== Extracted material

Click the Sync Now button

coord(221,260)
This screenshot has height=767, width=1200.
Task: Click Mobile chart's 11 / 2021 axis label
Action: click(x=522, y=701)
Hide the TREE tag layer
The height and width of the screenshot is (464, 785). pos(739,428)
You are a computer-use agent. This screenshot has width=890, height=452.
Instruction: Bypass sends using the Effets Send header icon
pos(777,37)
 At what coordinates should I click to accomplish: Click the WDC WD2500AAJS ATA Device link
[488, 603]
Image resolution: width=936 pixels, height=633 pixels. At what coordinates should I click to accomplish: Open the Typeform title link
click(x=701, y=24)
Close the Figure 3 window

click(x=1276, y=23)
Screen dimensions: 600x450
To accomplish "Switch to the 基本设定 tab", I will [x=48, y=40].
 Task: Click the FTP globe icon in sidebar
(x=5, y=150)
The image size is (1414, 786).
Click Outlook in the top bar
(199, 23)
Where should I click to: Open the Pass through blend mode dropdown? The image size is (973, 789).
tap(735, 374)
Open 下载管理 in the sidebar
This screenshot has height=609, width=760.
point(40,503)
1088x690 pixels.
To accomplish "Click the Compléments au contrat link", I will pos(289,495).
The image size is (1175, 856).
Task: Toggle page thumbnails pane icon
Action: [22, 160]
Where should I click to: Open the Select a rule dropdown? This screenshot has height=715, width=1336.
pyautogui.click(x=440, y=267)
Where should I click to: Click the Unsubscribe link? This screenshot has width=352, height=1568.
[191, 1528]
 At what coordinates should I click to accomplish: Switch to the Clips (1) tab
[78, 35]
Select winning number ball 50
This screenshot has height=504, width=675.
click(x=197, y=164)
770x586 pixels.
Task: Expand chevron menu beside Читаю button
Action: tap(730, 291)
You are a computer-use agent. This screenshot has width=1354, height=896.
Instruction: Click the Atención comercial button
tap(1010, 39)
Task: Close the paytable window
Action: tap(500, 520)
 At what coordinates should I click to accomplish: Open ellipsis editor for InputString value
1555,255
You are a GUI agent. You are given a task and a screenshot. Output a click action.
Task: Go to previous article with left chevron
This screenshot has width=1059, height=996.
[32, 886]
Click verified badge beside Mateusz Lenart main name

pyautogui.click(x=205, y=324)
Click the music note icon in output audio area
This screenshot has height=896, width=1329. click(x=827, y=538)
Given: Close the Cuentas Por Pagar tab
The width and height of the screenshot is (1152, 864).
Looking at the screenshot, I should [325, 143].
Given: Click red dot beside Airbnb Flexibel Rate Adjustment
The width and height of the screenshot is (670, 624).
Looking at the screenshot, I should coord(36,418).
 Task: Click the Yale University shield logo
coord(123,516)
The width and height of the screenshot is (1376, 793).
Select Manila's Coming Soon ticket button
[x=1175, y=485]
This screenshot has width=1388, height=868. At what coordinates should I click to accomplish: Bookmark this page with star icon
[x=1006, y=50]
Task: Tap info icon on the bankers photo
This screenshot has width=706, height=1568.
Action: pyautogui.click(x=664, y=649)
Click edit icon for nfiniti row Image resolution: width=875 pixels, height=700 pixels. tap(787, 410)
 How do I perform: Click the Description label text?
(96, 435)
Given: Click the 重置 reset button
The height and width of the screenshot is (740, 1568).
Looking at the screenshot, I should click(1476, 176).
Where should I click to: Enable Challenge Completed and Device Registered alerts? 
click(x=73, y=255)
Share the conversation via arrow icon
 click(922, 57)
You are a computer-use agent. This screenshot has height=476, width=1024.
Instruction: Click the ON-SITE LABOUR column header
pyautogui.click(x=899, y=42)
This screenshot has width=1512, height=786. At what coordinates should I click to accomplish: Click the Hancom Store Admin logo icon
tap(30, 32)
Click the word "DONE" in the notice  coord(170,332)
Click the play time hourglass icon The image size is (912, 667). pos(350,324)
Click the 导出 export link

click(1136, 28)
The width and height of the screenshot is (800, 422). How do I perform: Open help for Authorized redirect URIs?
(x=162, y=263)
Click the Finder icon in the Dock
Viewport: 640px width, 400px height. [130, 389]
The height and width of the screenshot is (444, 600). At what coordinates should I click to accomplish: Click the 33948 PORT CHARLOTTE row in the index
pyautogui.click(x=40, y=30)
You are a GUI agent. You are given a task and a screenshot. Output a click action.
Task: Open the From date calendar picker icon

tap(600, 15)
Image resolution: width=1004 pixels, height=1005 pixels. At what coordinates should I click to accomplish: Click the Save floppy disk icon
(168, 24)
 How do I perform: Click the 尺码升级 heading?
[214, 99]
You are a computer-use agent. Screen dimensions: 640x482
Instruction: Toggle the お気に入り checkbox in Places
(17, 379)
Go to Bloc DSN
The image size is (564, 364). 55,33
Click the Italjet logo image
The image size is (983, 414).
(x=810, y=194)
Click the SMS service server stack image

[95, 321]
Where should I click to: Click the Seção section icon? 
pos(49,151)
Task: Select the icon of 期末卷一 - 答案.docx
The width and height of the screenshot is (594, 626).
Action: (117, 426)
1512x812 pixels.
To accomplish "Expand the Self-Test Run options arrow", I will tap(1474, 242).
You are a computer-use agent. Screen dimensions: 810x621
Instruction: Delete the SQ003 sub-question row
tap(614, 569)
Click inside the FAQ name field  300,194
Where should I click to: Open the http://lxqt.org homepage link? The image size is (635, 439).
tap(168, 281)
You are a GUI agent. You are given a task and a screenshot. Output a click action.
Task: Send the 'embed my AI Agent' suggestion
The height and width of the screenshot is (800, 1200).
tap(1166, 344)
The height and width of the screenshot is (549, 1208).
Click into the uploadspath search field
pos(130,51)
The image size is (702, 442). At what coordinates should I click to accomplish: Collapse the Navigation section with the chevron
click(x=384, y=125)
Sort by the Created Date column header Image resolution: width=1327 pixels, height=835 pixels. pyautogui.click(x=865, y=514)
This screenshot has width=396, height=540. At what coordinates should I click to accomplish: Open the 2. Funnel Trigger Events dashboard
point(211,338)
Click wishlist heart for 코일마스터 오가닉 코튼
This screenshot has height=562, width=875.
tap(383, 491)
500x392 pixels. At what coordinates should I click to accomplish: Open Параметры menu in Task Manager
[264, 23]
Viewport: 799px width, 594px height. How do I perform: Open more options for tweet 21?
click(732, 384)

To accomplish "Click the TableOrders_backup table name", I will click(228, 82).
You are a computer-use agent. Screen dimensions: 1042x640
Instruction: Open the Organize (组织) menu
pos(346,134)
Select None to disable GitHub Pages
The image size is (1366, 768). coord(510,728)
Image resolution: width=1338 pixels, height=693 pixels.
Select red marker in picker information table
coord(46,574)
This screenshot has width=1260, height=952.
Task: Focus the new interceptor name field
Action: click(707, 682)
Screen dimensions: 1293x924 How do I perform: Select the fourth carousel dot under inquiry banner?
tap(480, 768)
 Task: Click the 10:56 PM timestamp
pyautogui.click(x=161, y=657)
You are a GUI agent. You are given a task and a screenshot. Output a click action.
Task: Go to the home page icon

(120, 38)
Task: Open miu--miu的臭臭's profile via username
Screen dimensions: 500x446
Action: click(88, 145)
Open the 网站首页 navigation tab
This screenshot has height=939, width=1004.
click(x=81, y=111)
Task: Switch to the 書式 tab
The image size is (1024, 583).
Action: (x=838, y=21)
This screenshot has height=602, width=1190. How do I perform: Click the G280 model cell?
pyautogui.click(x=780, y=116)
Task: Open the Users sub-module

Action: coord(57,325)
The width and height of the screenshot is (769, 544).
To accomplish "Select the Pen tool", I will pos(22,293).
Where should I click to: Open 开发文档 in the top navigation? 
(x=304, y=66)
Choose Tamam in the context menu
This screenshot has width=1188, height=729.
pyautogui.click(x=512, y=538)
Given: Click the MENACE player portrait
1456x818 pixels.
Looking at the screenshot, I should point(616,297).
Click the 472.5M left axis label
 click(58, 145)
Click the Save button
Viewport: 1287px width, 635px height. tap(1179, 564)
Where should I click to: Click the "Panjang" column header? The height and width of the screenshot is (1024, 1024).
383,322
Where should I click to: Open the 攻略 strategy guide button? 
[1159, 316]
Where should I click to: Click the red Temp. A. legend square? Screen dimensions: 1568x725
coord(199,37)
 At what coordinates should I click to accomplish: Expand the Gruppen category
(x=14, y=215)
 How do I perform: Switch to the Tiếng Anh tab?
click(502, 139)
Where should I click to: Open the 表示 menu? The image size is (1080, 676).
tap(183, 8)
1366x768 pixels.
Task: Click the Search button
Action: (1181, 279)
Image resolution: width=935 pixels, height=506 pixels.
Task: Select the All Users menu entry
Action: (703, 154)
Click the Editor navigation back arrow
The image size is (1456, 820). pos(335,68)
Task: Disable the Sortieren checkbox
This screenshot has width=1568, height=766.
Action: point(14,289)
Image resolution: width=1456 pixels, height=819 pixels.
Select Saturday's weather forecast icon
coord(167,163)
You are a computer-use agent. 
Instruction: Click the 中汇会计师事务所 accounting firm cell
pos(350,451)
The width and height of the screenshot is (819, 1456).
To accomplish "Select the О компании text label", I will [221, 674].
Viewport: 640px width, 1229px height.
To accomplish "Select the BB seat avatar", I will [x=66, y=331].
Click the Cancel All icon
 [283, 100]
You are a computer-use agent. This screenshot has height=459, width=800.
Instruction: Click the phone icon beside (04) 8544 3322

====

• Exercise requirements
In the material above, find every line with the word "computer" and show it.

• Solved exercise
You are a computer-use agent. This screenshot has width=890, height=452.
You are a computer-use agent. This screenshot has width=1354, height=896.
You are a computer-use agent. This screenshot has height=476, width=1024.
You are a computer-use agent. Screen dimensions: 640x482
You are a computer-use agent. Screen dimensions: 810x621
You are a computer-use agent. Screen dimensions: 1042x640
You are a computer-use agent. 
You are a computer-use agent. This screenshot has height=459, width=800.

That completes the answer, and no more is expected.